The data
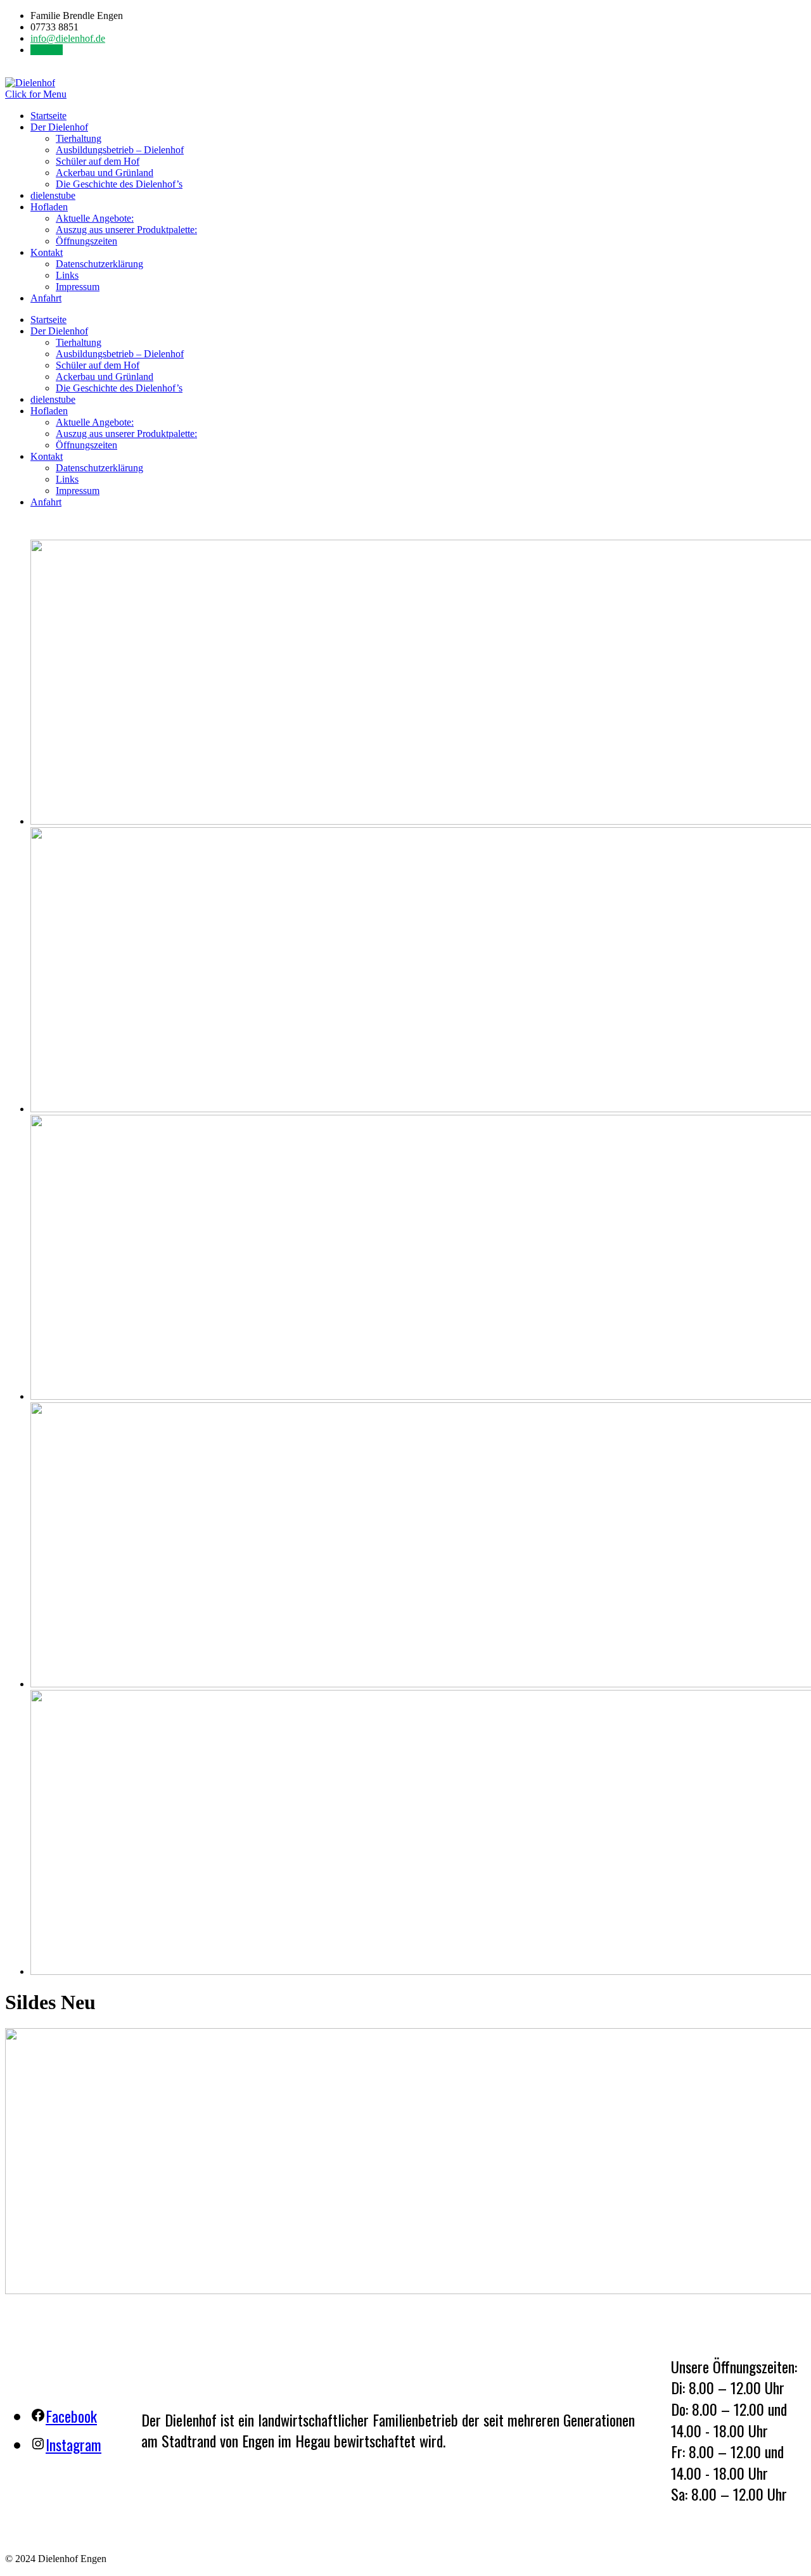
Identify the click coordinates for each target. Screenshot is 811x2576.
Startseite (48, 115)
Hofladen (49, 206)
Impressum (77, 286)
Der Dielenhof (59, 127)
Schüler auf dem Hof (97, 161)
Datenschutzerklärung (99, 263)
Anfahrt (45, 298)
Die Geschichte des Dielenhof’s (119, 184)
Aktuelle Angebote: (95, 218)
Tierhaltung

Exercise description
For each record above, write out its text exactly and skip any picture.

Solved exercise
Identify the click coordinates for each target. Screenshot is 811x2576.
Startseite (48, 115)
Hofladen (49, 206)
Impressum (77, 286)
Der Dielenhof (59, 127)
Schüler auf dem Hof (97, 161)
Datenschutzerklärung (99, 263)
Anfahrt (45, 298)
Die Geschichte des Dielenhof’s (119, 184)
Aktuelle Angebote: (95, 218)
Tierhaltung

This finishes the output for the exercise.